(REQUIRED WORK):
Can you set out these lines as a Markdown table with a Row column for the row number and a Line column for the line, skipping any blank lines? Leave the pictures out.

(SUPPLIED RECORDS):
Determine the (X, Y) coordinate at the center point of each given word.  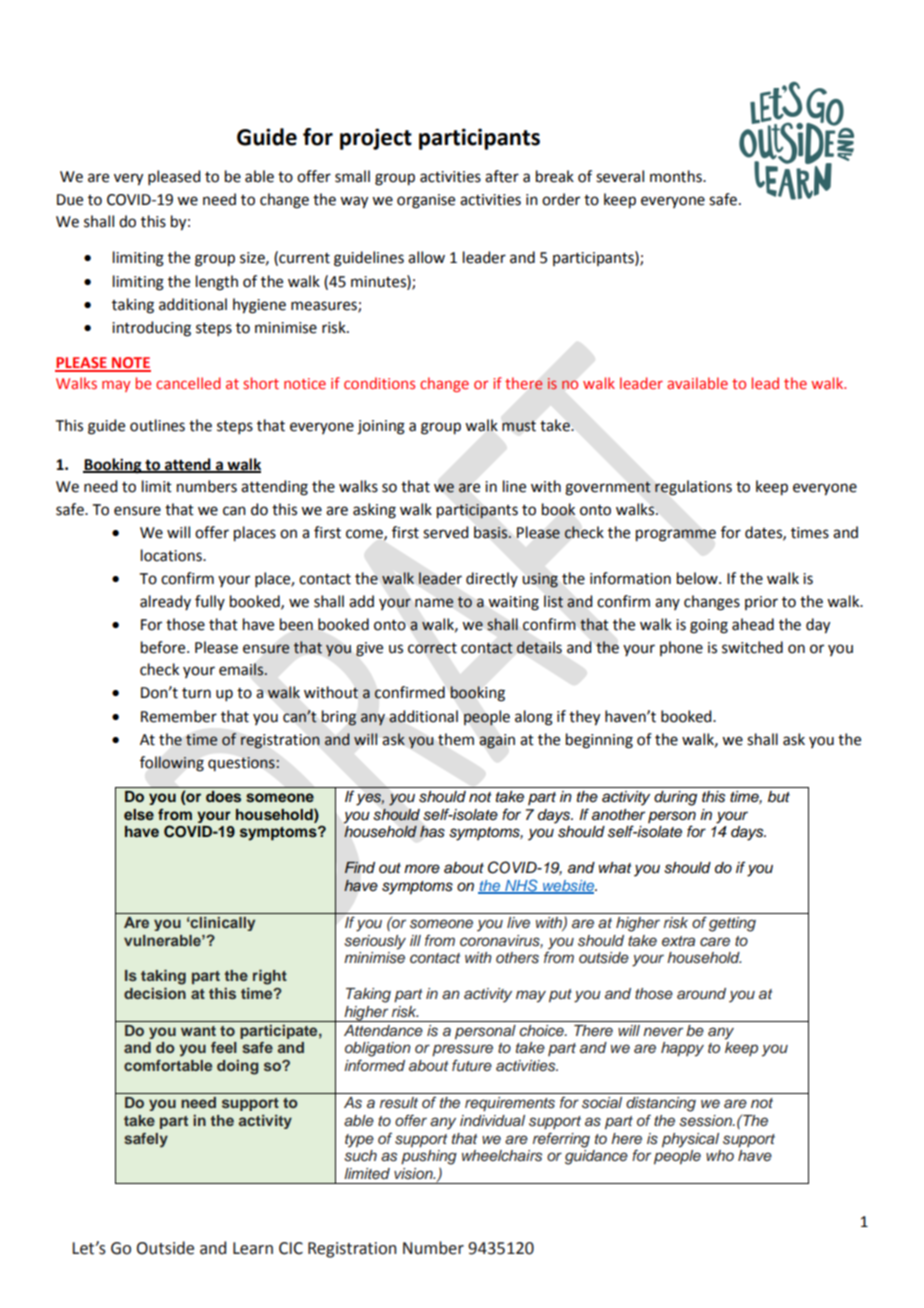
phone (681, 648)
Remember (179, 716)
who (720, 1155)
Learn (253, 1248)
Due (70, 200)
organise (426, 201)
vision (414, 1174)
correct (432, 648)
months (677, 176)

(IN RESPONSE):
| Row | Line |
|---|---|
| 1 | Determine the (X, Y) coordinate at the center point of each given word.   |
| 2 | phone (681, 648) |
| 3 | Remember (179, 716) |
| 4 | who (720, 1155) |
| 5 | Learn (253, 1248) |
| 6 | Due (70, 200) |
| 7 | organise (426, 201) |
| 8 | vision (414, 1174) |
| 9 | correct (432, 648) |
| 10 | months (677, 176) |